Date: 09 September 2010

Mark Sinclair is boss of leasing firm Alphabet

The trouble with running a fleet these days isn't that there's not a solution for almost every problem you encounter. It's that there are usually half a dozen 'solutions' for everything.

There are funding solutions, fuel management solutions, software solutions, risk solutions, tyre solutions, windscreen solutions, driver solutions, tracking solutions, security solutions and solution-solving solutions.

Okay, I made that last one up. But you get the picture. If all these 'solutions' actually reflected genuine problems, most fleets would need a support system the size of the NHS just to make it through a single working day.

Of course, businesses get by very happily without daily interventions from the fleet equivalent of paramedic teams, Dyno-Rod or the A-Team. In reality, what are being sold as 'solutions' are mostly straightforward products or services for meeting essential fleet needs.

Nevertheless, suppliers much prefer the heavily-overused marketing shorthand word 'solution' - perhaps because it sounds sexier and because it implies that they can deliver something that will quickly, easily and permanently fix everything that the customer wants done.
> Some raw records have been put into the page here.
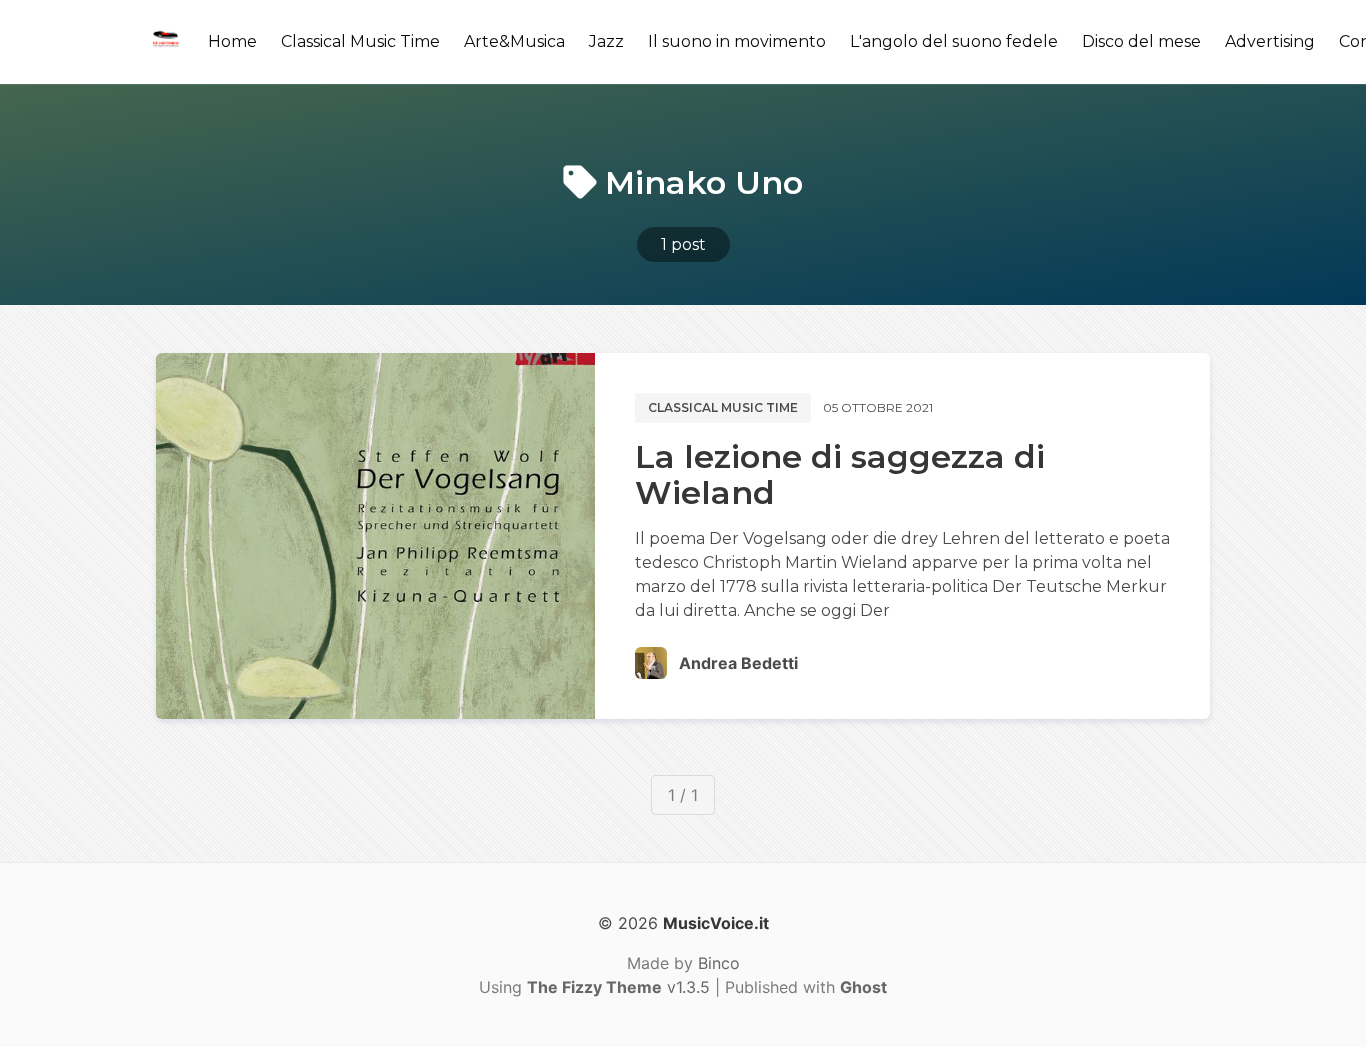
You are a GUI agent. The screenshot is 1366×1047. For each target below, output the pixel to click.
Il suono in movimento (737, 41)
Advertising (1270, 41)
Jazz (606, 41)
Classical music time (723, 407)
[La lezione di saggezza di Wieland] (375, 536)
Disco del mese (1141, 41)
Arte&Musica (514, 41)
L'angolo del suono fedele (954, 41)
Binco (719, 963)
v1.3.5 (618, 987)
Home (232, 41)
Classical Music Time (360, 41)
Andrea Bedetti (738, 663)
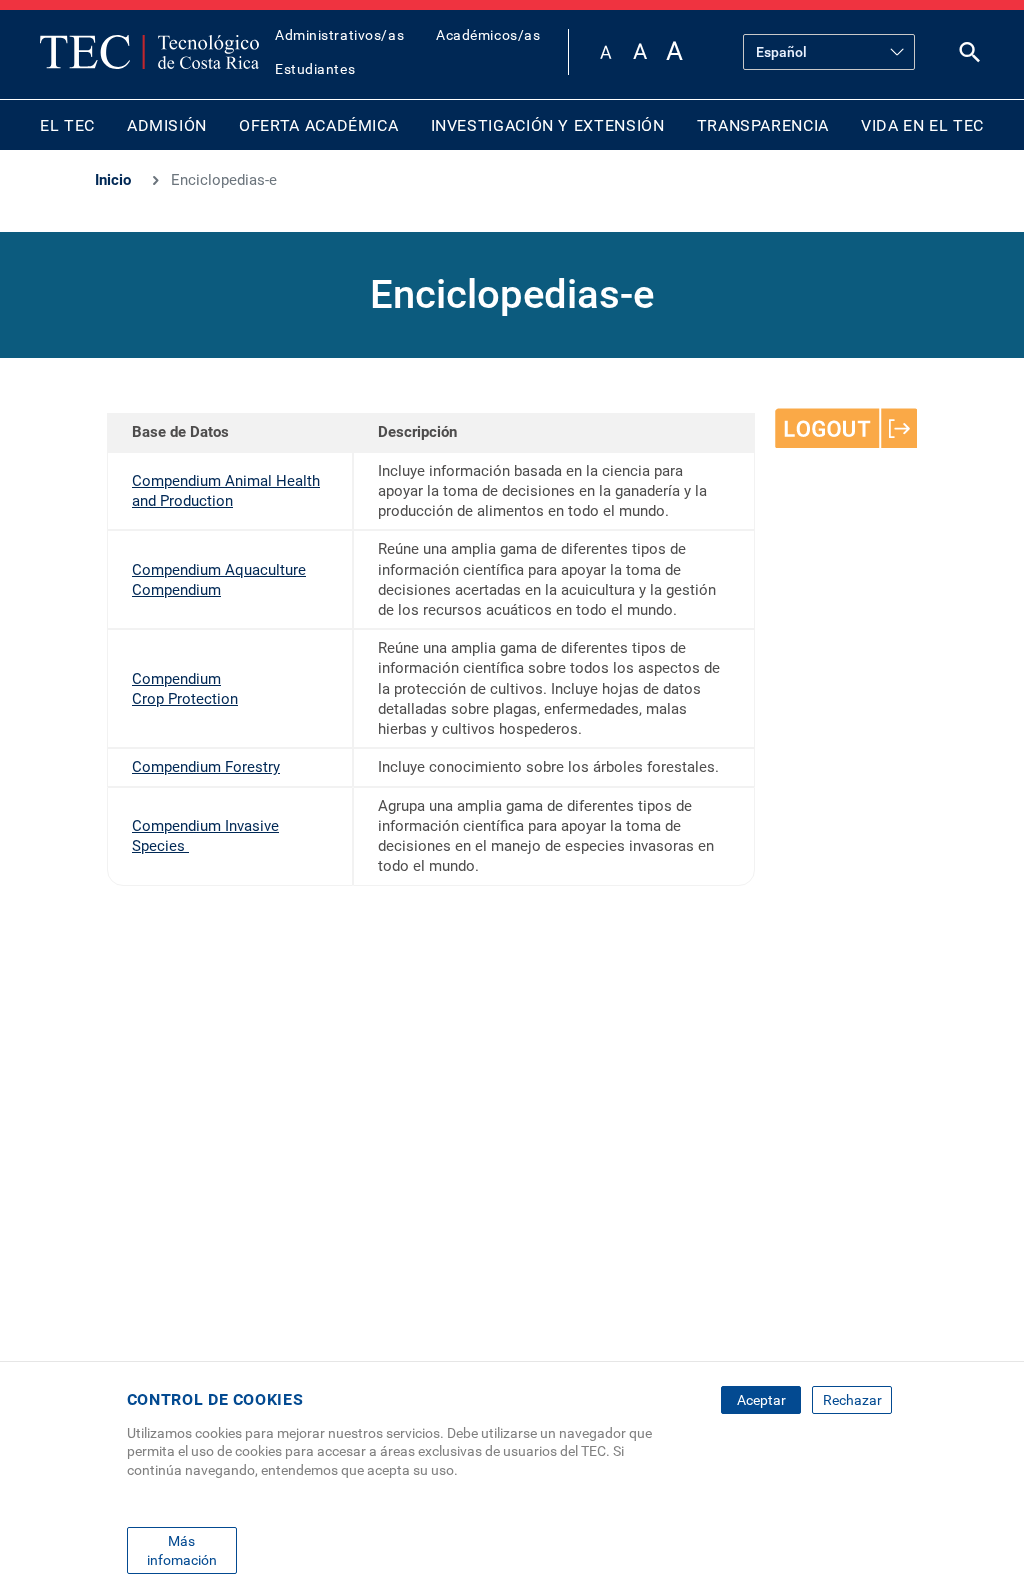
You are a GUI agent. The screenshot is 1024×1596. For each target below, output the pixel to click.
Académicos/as (488, 35)
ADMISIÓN (167, 125)
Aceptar (761, 1400)
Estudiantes (315, 69)
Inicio (113, 180)
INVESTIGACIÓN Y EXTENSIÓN (548, 125)
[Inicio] (149, 52)
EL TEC (67, 125)
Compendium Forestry (206, 767)
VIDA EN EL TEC (922, 125)
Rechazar (852, 1400)
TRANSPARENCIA (763, 125)
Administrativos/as (339, 35)
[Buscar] (970, 56)
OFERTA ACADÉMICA (318, 125)
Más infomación (182, 1550)
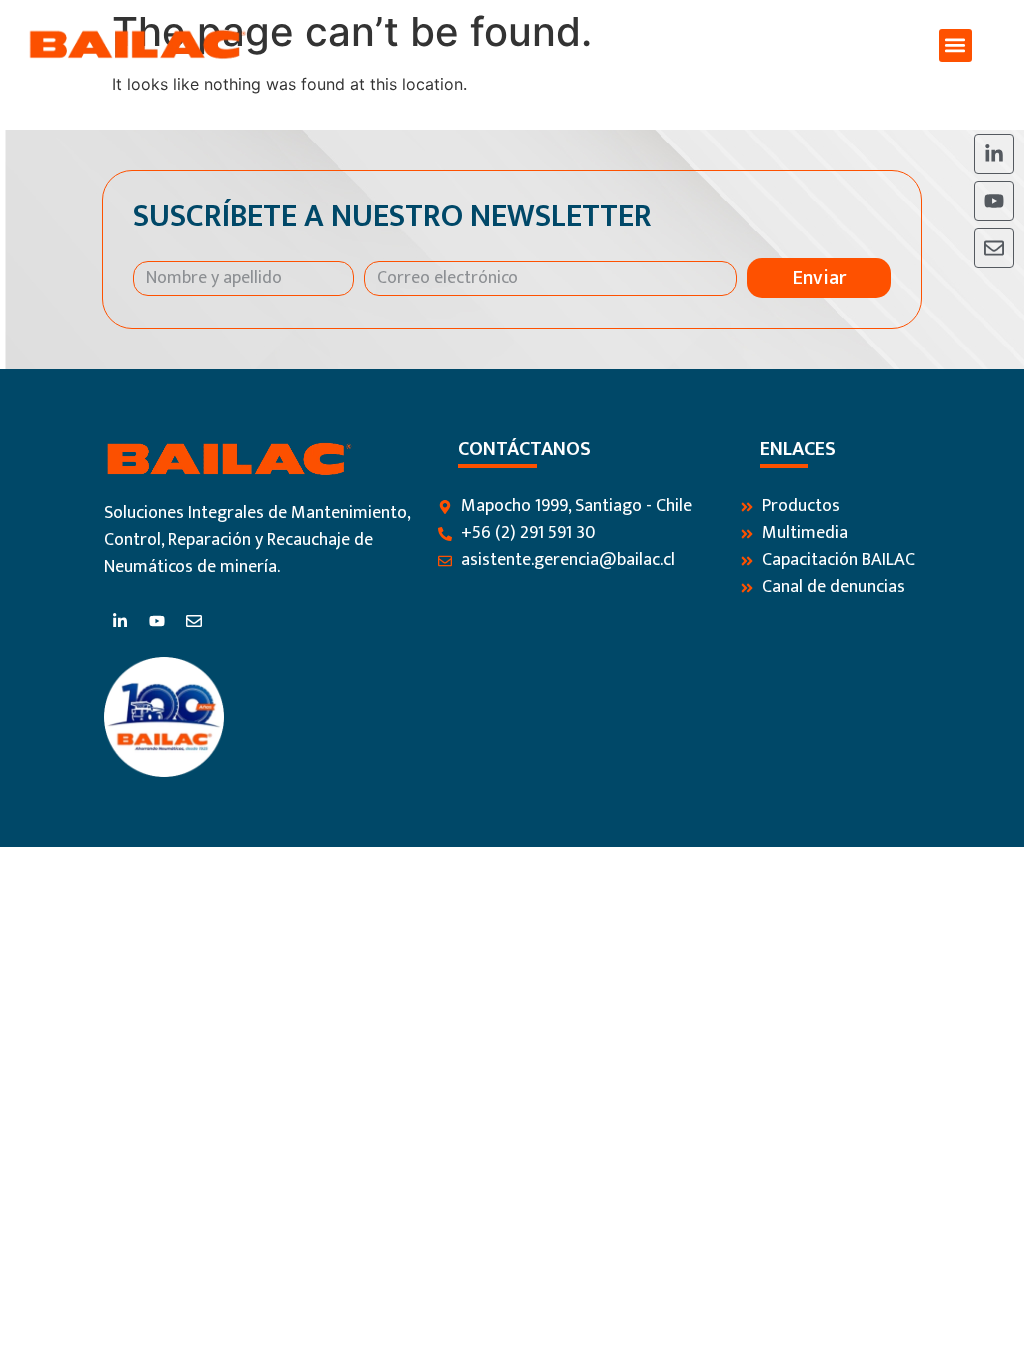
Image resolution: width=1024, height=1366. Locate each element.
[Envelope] (994, 248)
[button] (955, 45)
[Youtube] (994, 201)
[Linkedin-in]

We all know how that is likely to end up!

The American journalist and broadcaster Eric Sevareid almost certainly had this in mind when he said, only half-jokingly, that the chief cause of problems is solutions.

With four decades of reporting from the frontlines of business, politics and war under his belt, Sevareid knew what he was talking about. He'd watched the iron law of unintended consequences at work all over the world: solving a problem in isolation creates a host of new problems that didn't exist before the solution came along.

At this point I must hold up my own hand and admit that I've been as guilty of calling services solutions as the next man. But I'm planning to tone it down somewhat in future because using appropriate language is an important part of achieving the outcomes that customers want.

After all, few businesses have the kind of major problem with their fleet that require an instant and radical solution. But most organisations do look to outside contractors to fulfil specific fleet tasks.

Rather than trying to cherry pick from a selection of whizz-bang, off-the-shelf 'solutions' offered by a plethora of suppliers, the customer's primary requirement is to find the right partner to help them deliver continual improvements in cost and efficiency over time. If that partner can provide all the products and services that the customer needs, and easily adapt them to fulfil the customer's specific requirements, so much the better. That really is something that genuinely deserves to be called 'a solution.'

At the end of the day, there's still no substitute for high quality service from a supplier who is committed to building an effective, lasting partnership. Or, to segue a little awkwardly from Eric Sevareid to Bananarama, 'It's not what you do it's the way that you do it'.

I know that won't stop some operators looking for some seductively-packaged, impressive-sounding, instant fix that will magically solve all their fleet 'problems'. All I can say is that, if they believe that such a thing really exists, I've got a cantilevered steel and masonry river crossing solution to sell them.